November 22, 2013

Kennebunk native to compete on ABC-TV’s ‘Shark Tank’

The Berwick Academy graduate will be on the show at 9 p.m. Friday, pitching her combination phone case and purse, called pursecase.

By Ray Routhier rrouthier@pressherald.com
Staff Writer

Kelley Coughlan is trying to turn a case of the dropsies into big business.

Kelley Coughlan, right, a Berwick Academy graduate, will pitch her pursecase to “Shark Tank” investors in hopes of winning business backing.

Adam Taylor/ABC

click image to enlarge

Kelley Coughlan, in blue dress at right, grew up in Kennebunk and will be featured on ABC’s “Shark Tank” Friday with her company “pursecase,” the first ever smartphone clutch designed with just essentials in mind. Coughlan and her business partner Jenn Deese, at her right, will pitch to the panel of five millionaire and billionaire investors including Mark Cuban, Barbara Corcoran, Kevin O’Leary, Lori Greiner and Robert Herjavec. They will find out by the end of the episode if anyone wants to invest in their product or not.

Adam Taylor/ABC

The Kennebunk native will be seen Friday night on ABC’s reality show “Shark Tank,” trying to persuade the show’s panel of millionaire entrepreneurs to invest in her product, called pursecase. Is it a phone case? It is it a purse? It’s both, and it straps to your wrist.

Coughlan and her business partner, Jenn Deese, designed it because they’re both busy Los Angeles public relations specialists who do a lot of running around, and are prone to dropping or losing their phones. So to make their lives a little easier, and their phones a little safer, they came up with pursecase.

“We wanted something that you could put your phone in to protect it, and maybe just credit cards and essentials, and we thought there must be something like that on the market,” said Coughlan, 26, a 2005 graduate of Berwick Academy. “But we looked and looked and thought ‘Hmmm, that’s interesting.’ Friends told us that if we didn’t do this, somebody else would.”

So Coughlan and Deese, who met at the University of Southern California and run Melrose PR together, designed and named their product, omitting a capital P. They raised startup money, and had it manufactured.

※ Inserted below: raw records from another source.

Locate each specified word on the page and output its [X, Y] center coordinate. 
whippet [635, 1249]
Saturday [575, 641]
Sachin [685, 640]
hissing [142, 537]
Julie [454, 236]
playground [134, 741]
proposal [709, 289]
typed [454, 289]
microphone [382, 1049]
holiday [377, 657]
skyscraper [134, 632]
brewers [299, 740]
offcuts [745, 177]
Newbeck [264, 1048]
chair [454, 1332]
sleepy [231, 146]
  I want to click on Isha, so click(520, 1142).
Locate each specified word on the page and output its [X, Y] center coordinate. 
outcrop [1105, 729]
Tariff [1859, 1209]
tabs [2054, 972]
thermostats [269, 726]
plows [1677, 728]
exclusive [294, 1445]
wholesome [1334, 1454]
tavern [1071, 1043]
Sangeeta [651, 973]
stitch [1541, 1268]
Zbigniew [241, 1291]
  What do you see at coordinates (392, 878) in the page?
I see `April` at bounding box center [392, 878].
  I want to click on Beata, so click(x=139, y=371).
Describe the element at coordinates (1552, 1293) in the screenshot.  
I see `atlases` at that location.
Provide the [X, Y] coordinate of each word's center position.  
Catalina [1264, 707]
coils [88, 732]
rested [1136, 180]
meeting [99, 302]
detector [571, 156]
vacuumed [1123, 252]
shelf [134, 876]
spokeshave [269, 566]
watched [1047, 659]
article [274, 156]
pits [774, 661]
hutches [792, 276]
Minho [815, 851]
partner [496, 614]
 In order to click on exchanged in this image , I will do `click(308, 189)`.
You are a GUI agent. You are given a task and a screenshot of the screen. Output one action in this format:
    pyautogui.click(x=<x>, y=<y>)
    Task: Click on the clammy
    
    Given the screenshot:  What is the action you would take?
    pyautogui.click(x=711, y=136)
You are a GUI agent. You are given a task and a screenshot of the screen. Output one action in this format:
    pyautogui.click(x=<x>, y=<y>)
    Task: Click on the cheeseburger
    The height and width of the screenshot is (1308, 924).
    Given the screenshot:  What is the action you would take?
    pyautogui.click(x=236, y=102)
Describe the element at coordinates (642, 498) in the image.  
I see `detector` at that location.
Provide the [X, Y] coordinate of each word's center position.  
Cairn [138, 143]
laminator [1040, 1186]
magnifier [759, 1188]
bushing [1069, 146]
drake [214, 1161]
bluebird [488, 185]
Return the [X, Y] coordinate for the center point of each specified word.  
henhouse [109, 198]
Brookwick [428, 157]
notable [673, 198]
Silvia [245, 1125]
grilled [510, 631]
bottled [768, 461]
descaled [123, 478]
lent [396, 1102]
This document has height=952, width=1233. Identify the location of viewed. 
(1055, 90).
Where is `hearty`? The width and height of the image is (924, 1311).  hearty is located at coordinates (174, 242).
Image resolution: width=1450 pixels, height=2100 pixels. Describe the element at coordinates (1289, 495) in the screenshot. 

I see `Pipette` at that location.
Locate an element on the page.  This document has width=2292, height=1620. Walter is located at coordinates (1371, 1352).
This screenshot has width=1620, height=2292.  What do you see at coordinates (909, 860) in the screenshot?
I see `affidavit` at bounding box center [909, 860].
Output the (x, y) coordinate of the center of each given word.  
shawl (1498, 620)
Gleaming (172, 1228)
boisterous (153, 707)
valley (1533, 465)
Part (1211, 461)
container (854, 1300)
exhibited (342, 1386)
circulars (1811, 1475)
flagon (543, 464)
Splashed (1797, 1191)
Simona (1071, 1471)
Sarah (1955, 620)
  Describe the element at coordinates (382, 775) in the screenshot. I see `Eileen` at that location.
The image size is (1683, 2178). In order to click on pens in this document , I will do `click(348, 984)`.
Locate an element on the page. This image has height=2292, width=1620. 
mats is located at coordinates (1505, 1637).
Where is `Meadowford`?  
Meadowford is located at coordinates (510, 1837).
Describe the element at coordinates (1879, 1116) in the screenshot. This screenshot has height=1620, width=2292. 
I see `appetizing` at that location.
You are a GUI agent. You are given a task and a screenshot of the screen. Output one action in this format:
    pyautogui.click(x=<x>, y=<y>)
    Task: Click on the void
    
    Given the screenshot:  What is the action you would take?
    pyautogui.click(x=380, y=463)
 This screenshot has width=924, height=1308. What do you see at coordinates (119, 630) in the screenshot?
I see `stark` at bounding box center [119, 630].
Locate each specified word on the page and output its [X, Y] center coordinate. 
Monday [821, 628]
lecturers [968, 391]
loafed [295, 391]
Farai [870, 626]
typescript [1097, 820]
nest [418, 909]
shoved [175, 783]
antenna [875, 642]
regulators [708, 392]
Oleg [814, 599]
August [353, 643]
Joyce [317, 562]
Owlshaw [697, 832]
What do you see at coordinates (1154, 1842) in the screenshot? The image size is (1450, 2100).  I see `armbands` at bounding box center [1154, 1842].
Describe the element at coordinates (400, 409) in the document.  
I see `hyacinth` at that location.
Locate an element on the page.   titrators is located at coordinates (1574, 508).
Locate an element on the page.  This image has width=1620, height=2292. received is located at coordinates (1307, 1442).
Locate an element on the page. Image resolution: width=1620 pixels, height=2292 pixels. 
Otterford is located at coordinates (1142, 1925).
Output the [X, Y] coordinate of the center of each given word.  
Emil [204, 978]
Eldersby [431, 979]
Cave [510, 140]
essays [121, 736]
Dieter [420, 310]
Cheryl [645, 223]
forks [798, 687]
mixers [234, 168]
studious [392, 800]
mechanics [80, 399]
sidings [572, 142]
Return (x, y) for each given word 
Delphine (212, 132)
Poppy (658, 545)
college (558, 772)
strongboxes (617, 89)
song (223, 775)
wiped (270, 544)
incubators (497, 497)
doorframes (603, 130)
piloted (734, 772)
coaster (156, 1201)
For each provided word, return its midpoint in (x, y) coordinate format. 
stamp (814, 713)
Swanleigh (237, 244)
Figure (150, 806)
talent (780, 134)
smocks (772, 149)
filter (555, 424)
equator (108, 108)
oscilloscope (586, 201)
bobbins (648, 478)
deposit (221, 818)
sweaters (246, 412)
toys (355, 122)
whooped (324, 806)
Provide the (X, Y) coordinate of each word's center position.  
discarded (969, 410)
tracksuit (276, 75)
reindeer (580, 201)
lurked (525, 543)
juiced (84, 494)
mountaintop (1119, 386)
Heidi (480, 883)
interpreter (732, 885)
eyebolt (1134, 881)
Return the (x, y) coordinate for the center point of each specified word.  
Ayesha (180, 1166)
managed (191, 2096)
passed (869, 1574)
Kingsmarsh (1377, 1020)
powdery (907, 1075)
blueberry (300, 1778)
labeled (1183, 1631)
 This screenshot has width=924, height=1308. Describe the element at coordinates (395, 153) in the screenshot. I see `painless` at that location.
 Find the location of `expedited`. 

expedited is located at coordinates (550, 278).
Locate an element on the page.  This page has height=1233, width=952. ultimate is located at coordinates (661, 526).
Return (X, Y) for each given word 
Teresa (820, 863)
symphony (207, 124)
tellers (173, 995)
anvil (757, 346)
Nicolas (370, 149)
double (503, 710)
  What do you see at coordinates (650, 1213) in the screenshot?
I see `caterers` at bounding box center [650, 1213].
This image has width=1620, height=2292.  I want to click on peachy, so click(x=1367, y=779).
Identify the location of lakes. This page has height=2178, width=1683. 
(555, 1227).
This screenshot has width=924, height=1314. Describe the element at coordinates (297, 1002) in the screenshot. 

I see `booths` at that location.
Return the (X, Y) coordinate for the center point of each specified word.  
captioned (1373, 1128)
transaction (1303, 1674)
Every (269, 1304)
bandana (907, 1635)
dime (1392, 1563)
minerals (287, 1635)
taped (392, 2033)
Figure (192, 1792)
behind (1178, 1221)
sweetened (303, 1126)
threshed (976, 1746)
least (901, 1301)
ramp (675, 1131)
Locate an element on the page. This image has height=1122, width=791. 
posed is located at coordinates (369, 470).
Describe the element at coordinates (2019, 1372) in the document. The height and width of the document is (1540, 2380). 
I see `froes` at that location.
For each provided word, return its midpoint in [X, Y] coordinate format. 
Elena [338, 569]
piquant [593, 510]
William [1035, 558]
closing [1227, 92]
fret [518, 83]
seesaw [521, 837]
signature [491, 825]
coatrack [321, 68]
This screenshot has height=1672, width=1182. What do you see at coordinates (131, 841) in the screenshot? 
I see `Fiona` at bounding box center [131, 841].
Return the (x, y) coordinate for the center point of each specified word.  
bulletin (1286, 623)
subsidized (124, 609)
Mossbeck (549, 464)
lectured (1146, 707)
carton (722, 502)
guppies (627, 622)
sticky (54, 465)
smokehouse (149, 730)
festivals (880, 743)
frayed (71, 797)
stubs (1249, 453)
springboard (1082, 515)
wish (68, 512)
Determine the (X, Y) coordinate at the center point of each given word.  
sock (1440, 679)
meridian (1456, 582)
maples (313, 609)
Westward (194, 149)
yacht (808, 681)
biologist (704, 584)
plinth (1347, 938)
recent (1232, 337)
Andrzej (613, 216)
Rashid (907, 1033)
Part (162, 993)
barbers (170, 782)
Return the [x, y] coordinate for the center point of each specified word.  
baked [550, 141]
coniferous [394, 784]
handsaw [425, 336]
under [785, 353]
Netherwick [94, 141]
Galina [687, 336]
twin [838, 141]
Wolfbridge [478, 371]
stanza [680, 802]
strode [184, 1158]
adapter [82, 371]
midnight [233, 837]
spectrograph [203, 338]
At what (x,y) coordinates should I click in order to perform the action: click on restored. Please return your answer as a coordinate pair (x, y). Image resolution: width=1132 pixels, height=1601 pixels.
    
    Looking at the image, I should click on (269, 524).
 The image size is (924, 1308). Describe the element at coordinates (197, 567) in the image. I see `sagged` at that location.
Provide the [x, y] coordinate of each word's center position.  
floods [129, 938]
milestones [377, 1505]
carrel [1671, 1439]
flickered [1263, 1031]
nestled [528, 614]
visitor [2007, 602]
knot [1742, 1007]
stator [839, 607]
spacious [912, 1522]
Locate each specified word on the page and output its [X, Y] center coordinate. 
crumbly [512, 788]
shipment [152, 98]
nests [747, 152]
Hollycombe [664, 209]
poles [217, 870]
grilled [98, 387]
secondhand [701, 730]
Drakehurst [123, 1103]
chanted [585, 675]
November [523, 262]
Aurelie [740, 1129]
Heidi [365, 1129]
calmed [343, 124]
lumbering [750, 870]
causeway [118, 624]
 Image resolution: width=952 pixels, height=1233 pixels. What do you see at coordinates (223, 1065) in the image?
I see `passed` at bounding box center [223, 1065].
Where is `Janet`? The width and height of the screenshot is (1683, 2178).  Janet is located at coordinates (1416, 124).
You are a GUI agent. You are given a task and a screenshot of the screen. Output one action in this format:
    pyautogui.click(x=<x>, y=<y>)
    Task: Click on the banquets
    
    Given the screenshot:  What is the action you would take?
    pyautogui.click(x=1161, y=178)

So far they’ve sold $30,000 worth of the tiny protective handbags, at $29 a piece and available at pursecase.com. Earlier this year they applied to appear on “Shark Tank,” hoping to strike a deal with one of the business moguls on the show to get national, maybe worldwide, distribution of their product.

The episode the women will be on Friday, at 9 p.m., was filmed in July. Coughlan can’t say whether she and Deese got a deal on the show, but she can say she felt that she and Deese were prepared for all the questions the moguls threw at them.

“It was the most intense thing I’ve done in my life, but we were very prepared, we practiced,” said Coughlan from Los Angeles. “We had an answer for every possible question, and we had a plan. Jenn would handle questions about distribution, and I would handle questions about marketing. That way we wouldn’t talk over each other.”

The pursecase is a protective phone case, the exact size of a phone. On one side is your phone, with the face exposed for easy use. On the other side is a little purse, with a cover and a clasp, just big enough to hold some dollar bills and credit cards. Then there’s a handle on top. It comes in a variety of colors, from black and white to pink and yellow.

On “Shark Tank,” three or four budding entrepreneurs come on the show each week to pitch their ideas to a panel of successful moguls and persuade those deep-pocketed folks to invest in their businesses. The show’s panel of would-be investors includes: Mark Cuban, owner of the Dallas Mavericks basketball team, among other things; real estate tycoon Barbara Corcoran; jewelry designer Lori Greiner; technology innovator Robert Herjavec; and venture capitalist Kevin O’Leary.

The “sharks” and the startup business owners try to broker an investment deal, with a guaranteed return for the investors, on camera. Sometimes a deal gets done, other times the episode ends with no one getting a deal.

The casting director of “Shark Tank,” who happens to be from the central Maine town of Winslow, said that as soon as Coughlan and Deese applied to be on the show, she knew that their pursecase was a “wow” product.

“I immediately knew this was something new to the market, exciting, and a wow product, which we are always looking for,” said Mindy Zemrak, the show’s casting director.

Coughlan is no novice when it comes to having clever business ideas and following through on them. Her mother, Elizabeth Coughlan, remembers her daughter as a girl painting rocks she found on the beach in Kennebunk, and selling them. One year, Coughlan sold cookies at Webhannet Golf Club in Kennebunk that had fortunes baked into them, saying things like “You will get a birdie on the next hole.”

Coughlan’s mother thinks her daughter’s can-do spirit, combined with the fact that she’s always prepared, will help her go far with her pursecase.

“Kelley has always been incredibly organized,” Elizabeth Coughlan said. “Her homework assignments were always finished two days ahead of the due date.”

And now Coughlan is hoping her pursecase will hit stores nationwide at least two days ahead of the competition.